By including both national and state-level analyses, this study provides an important perspective on how trends in diabetes-related hospital admissions have changed over 2008 to 2017, with a specific investigation on how these trends are reflected in subgroups across the country. The ∼20% increase in diabetes-specific hospitalizations among young adults aged 18–29 years raises concerns about management of diabetes and prevention of complications in this vulnerable age group. Similarly, the decrease seen in rural hospitalizations for diabetes may paradoxically be cause for concern, as fewer hospitalizations may represent inadequate care in this case. Future studies that seek to describe similar trends should consider the high degree of variability between states and between subpopulations and include more granular analyses in their work, and health care providers, researchers, and policy makers should consider the need for state-specific solutions to address diabetes in their communities.

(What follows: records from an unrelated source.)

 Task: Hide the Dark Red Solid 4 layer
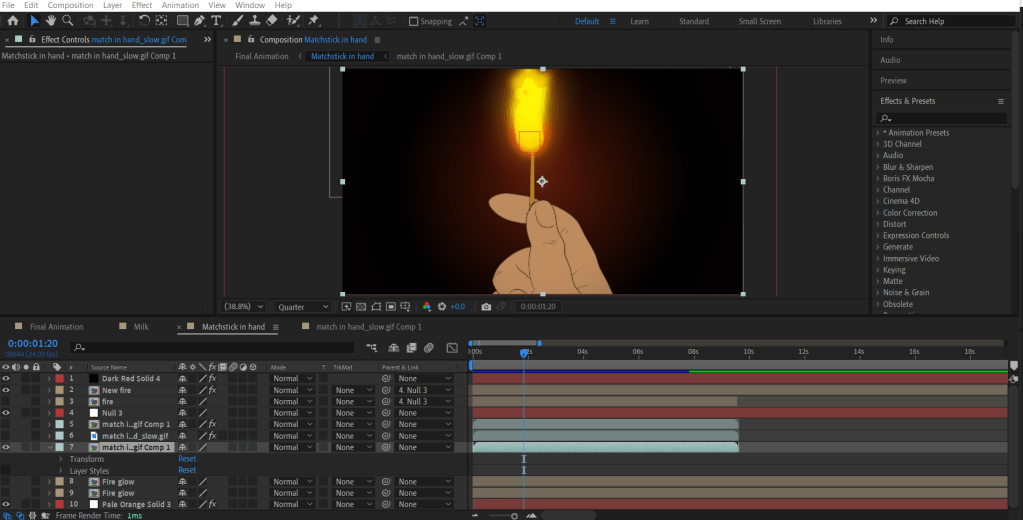6,379
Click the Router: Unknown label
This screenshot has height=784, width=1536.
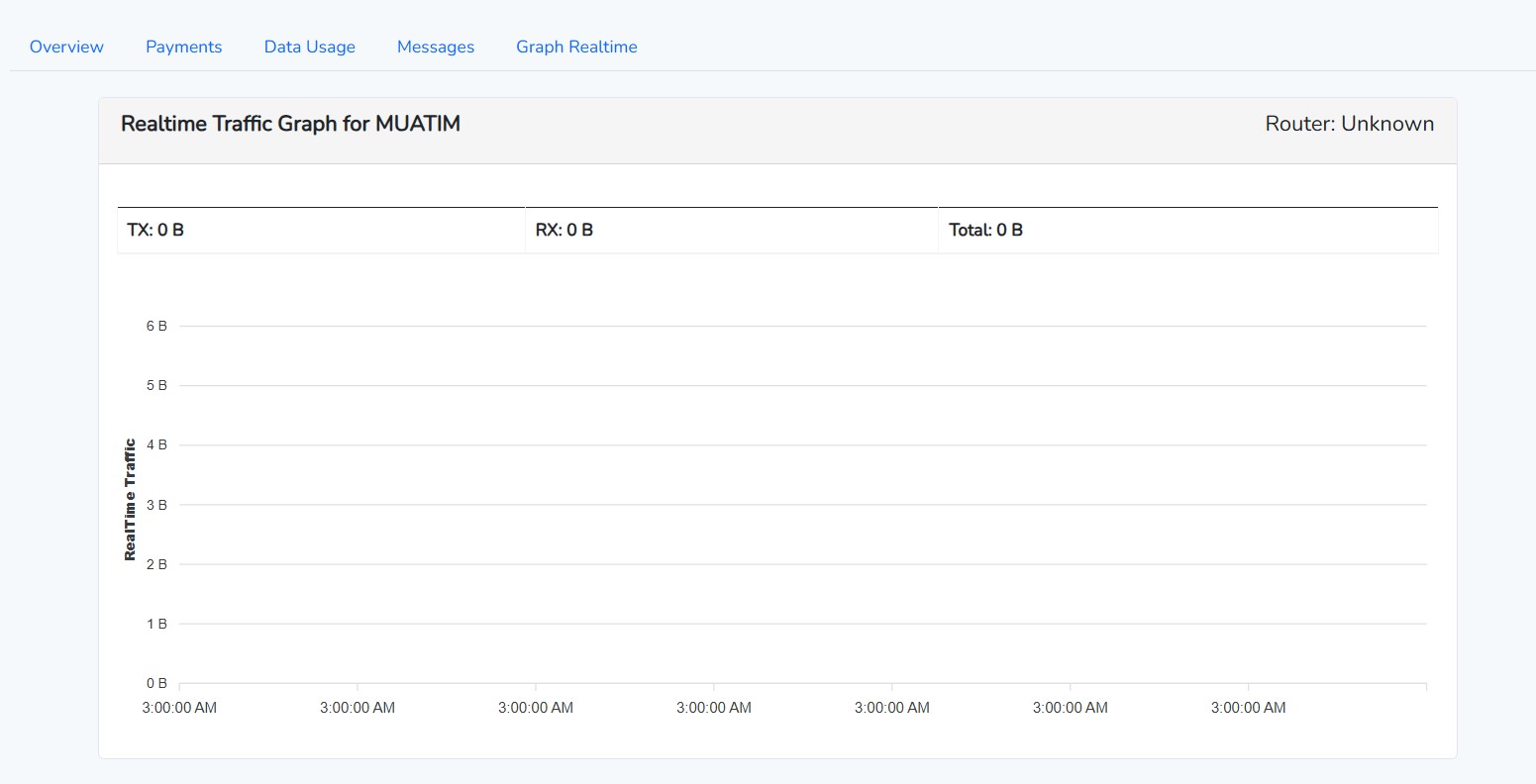pyautogui.click(x=1349, y=124)
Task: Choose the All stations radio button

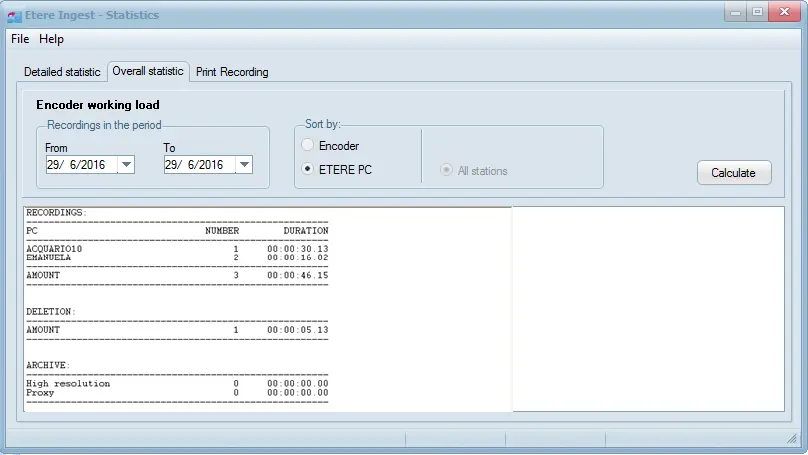Action: 447,171
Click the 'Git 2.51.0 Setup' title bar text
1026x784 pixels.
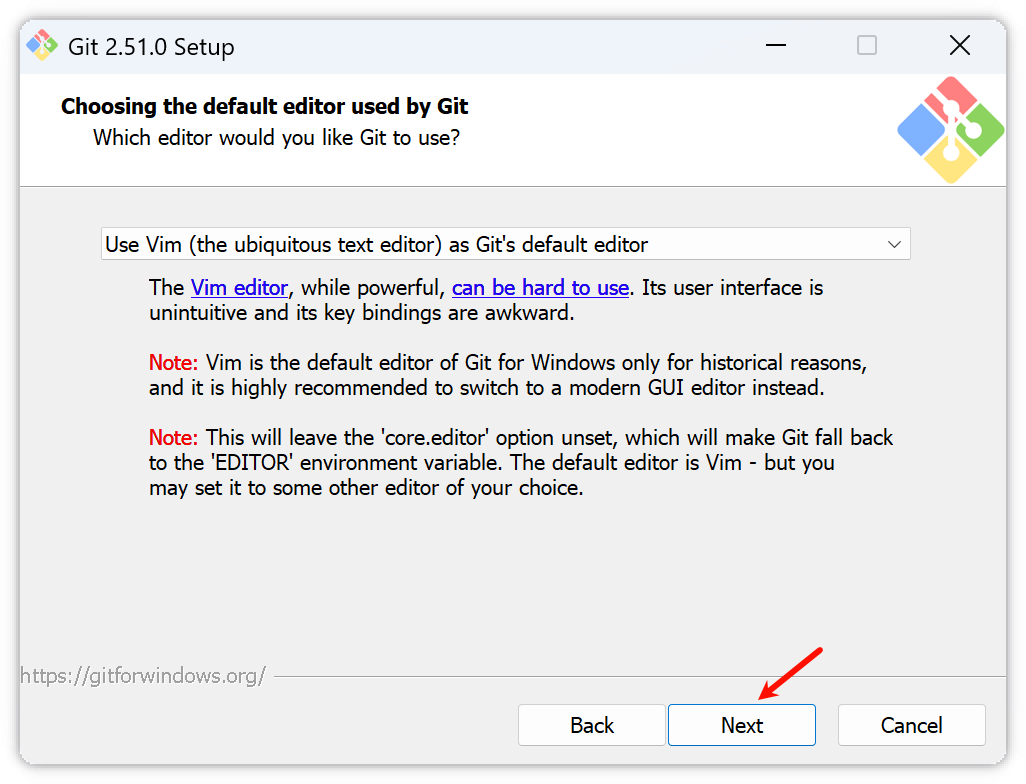coord(151,47)
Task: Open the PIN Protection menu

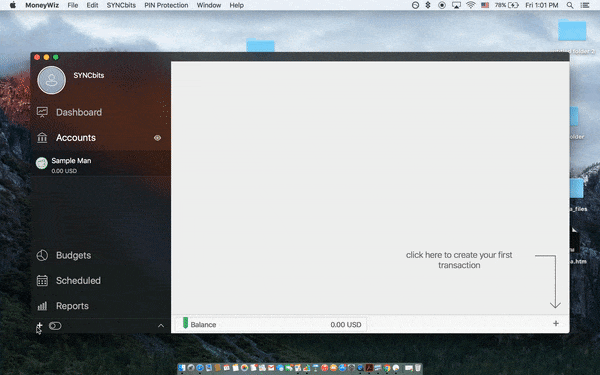Action: 166,5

This article contains supplementary material online at https://doi.org/10.2337/figshare.19337621.

Funding. This study was supported by Merck Sharp & Dohme Corp., a subsidiary of Merck & Co., Inc (VEAP 8234). K.V.M.N. and M.K.A. were also partly supported by the National Institute of Diabetes and Digestive and Kidney Diseases of the National Institutes of Health under award number P30DK111024.

The content is solely the responsibility of the authors and does not necessarily represent the official views of the National Institutes of Health. The funder had no role in the design or conduct of the study, collection, management, analysis, and interpretation of the data. Colleagues from the funder reviewed prepared tables and provided input to the study protocol and the manuscript.

Duality of Interest. G.F. and S.R. are employed by Merck & Co. No other potential conflicts of interest relevant to this article were reported.

Author Contributions. S.D.T., T.S.U., J.S.H., P.C., G.F., M.S., S.R., M.K.A., and K.M.V.N. designed the study. T.S.U. completed the analysis. S.D.T., T.S.U., J.S.H., P.C., and M.S. interpreted the results. S.D.T. drafted the manuscript. T.S.U. designed the figures and tables. All authors provided edits and discussion on the manuscript. S.D.T. and T.S.U. are the guarantors of this work and, as such, had full access to all of the data in the study and take responsibility for the integrity of the data and the accuracy of the data analysis.